• [What to work on] Copy each line from the data that has the word "agent" in it.

====== Dataset extract

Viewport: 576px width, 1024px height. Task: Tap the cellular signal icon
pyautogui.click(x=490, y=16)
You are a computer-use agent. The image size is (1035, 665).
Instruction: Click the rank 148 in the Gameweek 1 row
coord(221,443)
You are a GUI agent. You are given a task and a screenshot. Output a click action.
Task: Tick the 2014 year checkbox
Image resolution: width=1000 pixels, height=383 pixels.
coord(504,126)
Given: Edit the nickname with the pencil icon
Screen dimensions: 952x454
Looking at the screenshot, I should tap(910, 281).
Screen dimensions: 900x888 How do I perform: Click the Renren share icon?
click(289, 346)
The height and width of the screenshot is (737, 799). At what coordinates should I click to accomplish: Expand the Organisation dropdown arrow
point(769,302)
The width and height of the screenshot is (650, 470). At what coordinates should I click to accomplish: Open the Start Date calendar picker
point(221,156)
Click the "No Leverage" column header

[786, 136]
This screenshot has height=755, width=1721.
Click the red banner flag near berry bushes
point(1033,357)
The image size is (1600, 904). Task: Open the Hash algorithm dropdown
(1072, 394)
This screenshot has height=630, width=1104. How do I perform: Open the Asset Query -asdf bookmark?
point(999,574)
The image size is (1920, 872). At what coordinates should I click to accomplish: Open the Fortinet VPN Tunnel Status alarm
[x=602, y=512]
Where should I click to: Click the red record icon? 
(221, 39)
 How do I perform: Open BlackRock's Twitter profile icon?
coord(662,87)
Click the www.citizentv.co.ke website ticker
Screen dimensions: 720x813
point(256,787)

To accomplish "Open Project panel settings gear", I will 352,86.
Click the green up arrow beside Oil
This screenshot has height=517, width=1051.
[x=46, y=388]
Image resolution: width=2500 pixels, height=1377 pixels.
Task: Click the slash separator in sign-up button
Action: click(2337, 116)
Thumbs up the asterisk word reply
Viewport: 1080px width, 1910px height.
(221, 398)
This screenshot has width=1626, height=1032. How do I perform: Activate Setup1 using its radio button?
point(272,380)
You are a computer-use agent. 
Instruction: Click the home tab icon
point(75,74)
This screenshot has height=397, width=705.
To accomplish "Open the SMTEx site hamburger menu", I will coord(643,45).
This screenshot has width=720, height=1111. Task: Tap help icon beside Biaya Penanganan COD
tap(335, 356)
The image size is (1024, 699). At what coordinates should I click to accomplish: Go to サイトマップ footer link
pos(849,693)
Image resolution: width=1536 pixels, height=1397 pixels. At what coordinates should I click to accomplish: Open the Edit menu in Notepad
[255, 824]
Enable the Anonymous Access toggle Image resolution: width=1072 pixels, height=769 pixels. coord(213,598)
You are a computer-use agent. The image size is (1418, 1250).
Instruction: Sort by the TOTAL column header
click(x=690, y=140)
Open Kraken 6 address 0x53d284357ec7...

============

• [Reply]
You are a computer-use agent. The image size is (1035, 665).
You are a GUI agent. You are given a task and a screenshot. Output a click action.
You are a computer-use agent. 
You are a computer-use agent. The image size is (1418, 1250).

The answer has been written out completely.